23 de Novembro de 2015

146 dias antes da facada que pode ou não ter me matado

 

“Será que vai passar Velozes e Furiosos 7 hoje na TV?”

Nunca tomar café da manhã sozinho foi uma atitude tão prazerosa como está sendo agora. Encaro a tela de meu celular, com a mensagem no Snapchat enviada por Shawn Graham Hans e me perguntando como ele consegue atirar em mim dessa forma logo no começo do dia. A história desse filme entre nós acabou se tornando meio que uma piada interna desde o dia em que tecnicamente nos casamos, e eu nem acho mais estranho o fato de ele mandar três vezes por semana a mesma pergunta. A cada vez que ele pergunta, eu saio correndo para a guia dos canais da TV a fim de procurar o que ele quer e respondo na hora. Afinal, a vida é muito curta pra gente se fazer de difícil e não responder o crush em pouco tempo, certo? Certo.

“Eu acabei de acordar. Não posso ver isso depois?”

“Eu quero ouvir a resposta da sua boca na escola. Te vejo lá, Danico ♥”

Chega de enrolação. Eu poderia só te contar — ih, olha lá, o Daniel Arthur Boone louco que acha que pode quebrar a quarta parede como se fosse o Deadpool — que estou animado para mais um dia dessas doidas interações com o Shawn e depois altas conversas com Raven, Peter e Melanie sobre os acontecimentos.

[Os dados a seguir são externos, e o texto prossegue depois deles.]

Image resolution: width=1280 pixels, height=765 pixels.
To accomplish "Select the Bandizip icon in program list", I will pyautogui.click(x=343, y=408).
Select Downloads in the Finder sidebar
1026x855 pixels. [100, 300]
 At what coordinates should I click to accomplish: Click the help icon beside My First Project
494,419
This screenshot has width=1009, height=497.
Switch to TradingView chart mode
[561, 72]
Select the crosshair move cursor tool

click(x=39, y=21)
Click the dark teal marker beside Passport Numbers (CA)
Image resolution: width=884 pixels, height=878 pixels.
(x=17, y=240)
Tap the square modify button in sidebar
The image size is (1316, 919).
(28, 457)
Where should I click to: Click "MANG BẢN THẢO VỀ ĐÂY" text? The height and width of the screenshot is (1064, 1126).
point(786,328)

Mas a verdade é que tem estado assim desde 15 de outubro. Shawn se alterna entre dar atenção a mim e dar atenção à irrelevante da Boa Sorte, Charlie. Sei que o lado fraco da corda é justamente o que está a meu favor, mas se eu não defender meu lado com unhas e dentes, é capaz de eu perder até mesmo o único elo que me mantém são e salvo das atrocidades verbais que tenho de ouvir todo dia dos meus pais.

Há dias que ele me ignora por completo e eu dependo dos meus fones de ouvido para não sucumbir à bad, e há dias que ele me enche de abraços e palavras de carinho que eu não consigo guardar pra mim e acabo contando para meus amigos. Há dias que ele quer dividir os fones comigo — da primeira vez eu mostrei “Bitch Better Have My Money” e ele gostou da batida trap — e há dias que ele fica em busca de um rabo de saia qualquer. Como se eu fosse somente um estepe, um plano B para quando não há uma garota aos seus pés. Tenho quase certeza disso, mas não consigo criar coragem para ir lá e perguntar o que merdas ele quer comigo.

Ou não conseguia.

Parece que hoje será o grande dia do acerto de contas.

 

.::.

 

Pisei na escola decidido a mostrar ao Shawn como me sinto em relação ao último mês e perguntá-lo o que ele quer tirar da história toda. Não passaria de hoje, e não importa o porquê desse meu desejo repentino de querer lavar a roupa suja. Só me importa estar certo do que está havendo entre nós e não quebrar meu coração pela centésima vez com esse garoto. Graças ao maravilhoso Aaron Boone que acordou na hora para me deixar aqui, cheguei mais cedo, então pude desfrutar de um bom lugar logo na primeira cadeira de uma das fileiras da minha classe, jogando minha bolsa ali mesmo e optando por andar um pouco nesses corredores para pensar em como eu deveria agir nas próximas horas — e, claro, procurar o grande crush por aí.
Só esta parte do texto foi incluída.